Selection criteria: 

All published and unpublished randomised controlled trials (RCTs) or cluster-RCTs comparing different tools and methods used for intermittent fetal auscultation during labour for fetal and maternal well-being. Quasi-RCTs, and cross-over designs were not eligible for inclusion.

Data collection and analysis: 

All review authors independently assessed eligibility, extracted data and assessed risk of bias for each trial. Data were checked for accuracy.

Main results: 

We included three studies (6241 women and 6241 babies), but only two studies are included in the meta-analyses (3242 women and 3242 babies). Both were judged as high risk for performance bias due to the inability to blind the participants and healthcare providers to the interventions. Evidence was graded as moderate to very low quality; the main reasons for downgrading were study design limitations and imprecision of effect estimates.

Intermittent Electronic Fetal Monitoring (EFM) using Cardiotocography (CTG) with routine Pinard (one trial)

There was no clear difference between groups in low Apgar scores at five minutes (reported as < six at five minutes after birth) (risk ratio (RR) 0.66, 95% confidence interval (CI) 0.24 to 1.83, 633 babies, very low-quality evidence). There were no clear differences for perinatal mortality (RR 0.88, 95% CI 0.34 to 2.25; 633 infants, very low-quality evidence). Neonatal seizures were reduced in the EFM group (RR 0.05, 95% CI 0.00 to 0.89; 633 infants, very low-quality evidence). Other important infant outcomes were not reported: mortality or serious morbidity (composite outcome), cerebral palsy or neurosensory disability. For maternal outcomes, women allocated to intermittent electronic fetal monitoring (EFM) (CTG) had higher rates of caesarean section for fetal distress (RR 2.92, 95% CI 1.78 to 4.80, 633 women, moderate-quality evidence) compared with women allocated to routine Pinard. There was no clear difference between groups in instrumental vaginal births (RR 1.46, 95% CI 0.86 to 2.49, low-quality evidence). Other outcomes were not reported (maternal mortality, instrumental vaginal birth for fetal distress and or acidosis, analgesia in labour, mobility or restriction during labour, and postnatal depression).

Doppler ultrasonography with routine Pinard (two trials)

There was no clear difference between groups in Apgar scores < seven at five minutes after birth (reported as < six in one of the trials) (average RR 0.76, 95% CI 0.20 to 2.87; two trials, 2598 babies, I2 = 72%, very low-quality evidence); there was high heterogeneity for this outcome. There was no clear difference between groups for perinatal mortality (RR 0.69, 95% CI 0.09 to 5.40; 2597 infants, two studies, very low-quality evidence), or neonatal seizures (RR 0.05, 95% CI 0.00 to 0.91; 627 infants, one study, very low-quality evidence). Other important infant outcomes were not reported (cord blood acidosis, composite of mortality and serious morbidity, cerebral palsy, neurosensory disability). Only one study reported maternal outcomes. Women allocated to Doppler ultrasonography had higher rates of caesarean section for fetal distress compared with those allocated to routine Pinard (RR 2.71, 95% CI 1.64 to 4.48, 627 women, moderate-quality evidence). There was no clear difference in instrumental vaginal births between groups (RR 1.35, 95% CI 0.78 to 2.32, 627 women, low-quality evidence). Other maternal outcomes were not reported.

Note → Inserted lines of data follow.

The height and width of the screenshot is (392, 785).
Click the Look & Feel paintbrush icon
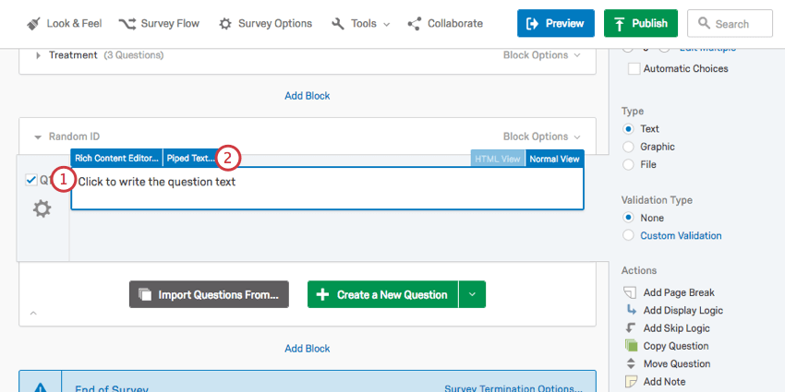tap(33, 23)
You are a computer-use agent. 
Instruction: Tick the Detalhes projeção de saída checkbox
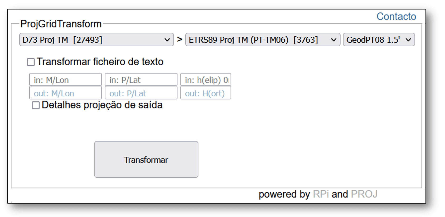(36, 105)
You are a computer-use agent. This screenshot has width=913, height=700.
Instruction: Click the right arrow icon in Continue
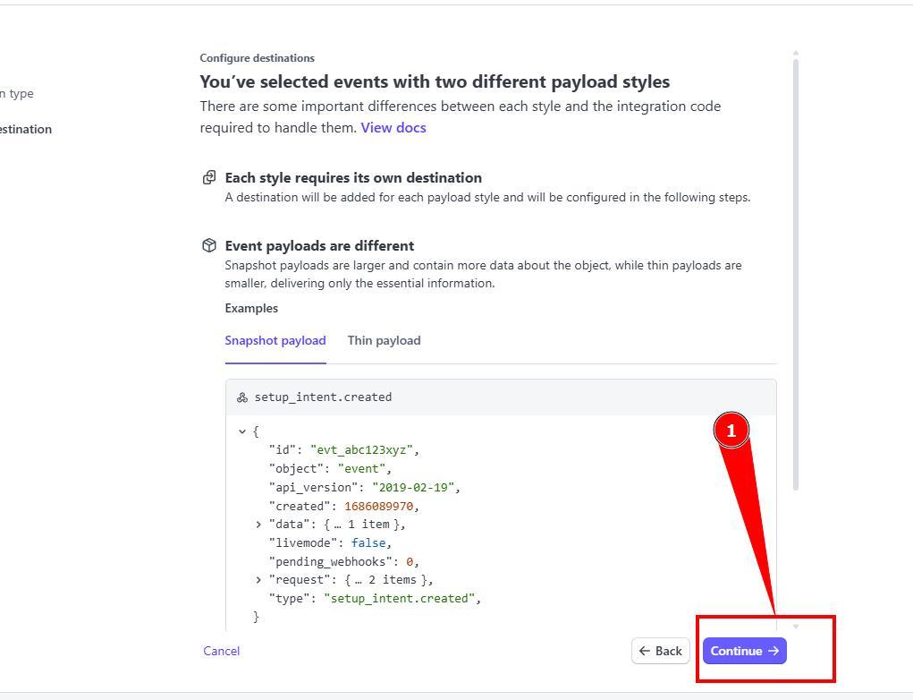pyautogui.click(x=774, y=651)
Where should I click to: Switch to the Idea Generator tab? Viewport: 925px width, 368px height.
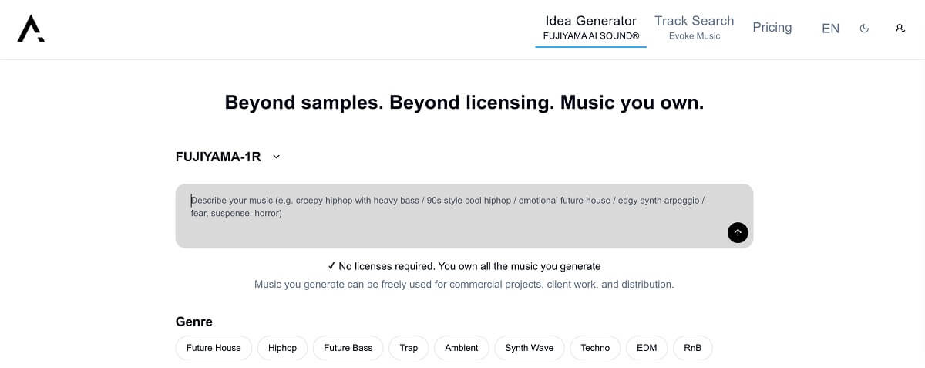pyautogui.click(x=590, y=28)
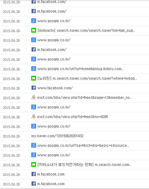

Intensive Pinard versus routine Pinard (one trial)

One trial compared intensive Pinard (a research midwife following the protocol in a one-to-one care situation) with routine Pinard (as per protocol but midwife may be caring for more than one woman in labour). There was no clear difference between groups in low Apgar score (reported as < six this trial) (RR 0.90, 95% CI 0.35 to 2.31, 625 babies, very low-quality evidence). There were also no clear differences identified for perinatal mortality (RR 0.56, 95% CI 0.19 to 1.67; 625 infants, very low-quality evidence), or neonatal seizures (RR 0.68, 95% CI 0.24 to 1.88, 625 infants, very low-quality evidence)). Other infant outcomes were not reported. For maternal outcomes, there were no clear differences between groups for caesarean section or instrumental delivery (RR 0.70, 95% CI 0.35 to 1.38, and RR 1.21, 95% CI 0.69 to 2.11, respectively, 625 women, both low-quality evidence)) Other outcomes were not reported.